§ **What needs to be done**
Quote only the lines from the top of the listing below down to and including the line with "Viewport: 902px width, 968px height.".

§ **Data for this task**
# # # # # # #
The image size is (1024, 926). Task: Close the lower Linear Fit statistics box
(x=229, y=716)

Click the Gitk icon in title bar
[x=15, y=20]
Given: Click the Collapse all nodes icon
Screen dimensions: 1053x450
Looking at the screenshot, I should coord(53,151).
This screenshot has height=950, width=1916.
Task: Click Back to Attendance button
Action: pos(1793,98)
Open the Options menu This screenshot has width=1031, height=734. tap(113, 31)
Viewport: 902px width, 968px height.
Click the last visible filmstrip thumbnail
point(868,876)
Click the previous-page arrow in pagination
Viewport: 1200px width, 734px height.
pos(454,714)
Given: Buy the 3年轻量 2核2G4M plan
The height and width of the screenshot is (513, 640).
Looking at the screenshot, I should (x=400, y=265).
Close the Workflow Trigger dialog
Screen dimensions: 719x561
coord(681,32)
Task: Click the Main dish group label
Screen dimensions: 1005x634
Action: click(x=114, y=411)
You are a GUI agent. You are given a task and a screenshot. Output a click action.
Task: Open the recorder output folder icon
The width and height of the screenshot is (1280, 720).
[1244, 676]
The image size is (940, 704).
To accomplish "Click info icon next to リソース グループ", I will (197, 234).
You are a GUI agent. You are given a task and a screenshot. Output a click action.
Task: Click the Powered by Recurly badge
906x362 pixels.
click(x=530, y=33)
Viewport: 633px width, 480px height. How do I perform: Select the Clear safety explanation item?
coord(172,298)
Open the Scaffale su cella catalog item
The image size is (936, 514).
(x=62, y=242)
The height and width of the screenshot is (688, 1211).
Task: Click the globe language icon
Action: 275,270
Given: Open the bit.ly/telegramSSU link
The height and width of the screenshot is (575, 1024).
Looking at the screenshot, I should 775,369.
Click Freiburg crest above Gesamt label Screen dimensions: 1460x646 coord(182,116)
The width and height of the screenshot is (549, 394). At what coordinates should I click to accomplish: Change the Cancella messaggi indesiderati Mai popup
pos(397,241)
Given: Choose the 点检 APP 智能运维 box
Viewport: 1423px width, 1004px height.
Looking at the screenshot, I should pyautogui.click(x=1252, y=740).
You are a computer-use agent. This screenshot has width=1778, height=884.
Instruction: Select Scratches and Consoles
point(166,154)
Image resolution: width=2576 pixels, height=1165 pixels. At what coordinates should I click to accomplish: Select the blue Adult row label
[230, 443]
# # # # # # #
§ **Solution for this problem**
The image size is (1024, 926). Task: Close the lower Linear Fit statistics box
(x=229, y=716)

Click the Gitk icon in title bar
[x=15, y=20]
Given: Click the Collapse all nodes icon
Screen dimensions: 1053x450
Looking at the screenshot, I should coord(53,151).
This screenshot has height=950, width=1916.
Task: Click Back to Attendance button
Action: pos(1793,98)
Open the Options menu This screenshot has width=1031, height=734. tap(113, 31)
Viewport: 902px width, 968px height.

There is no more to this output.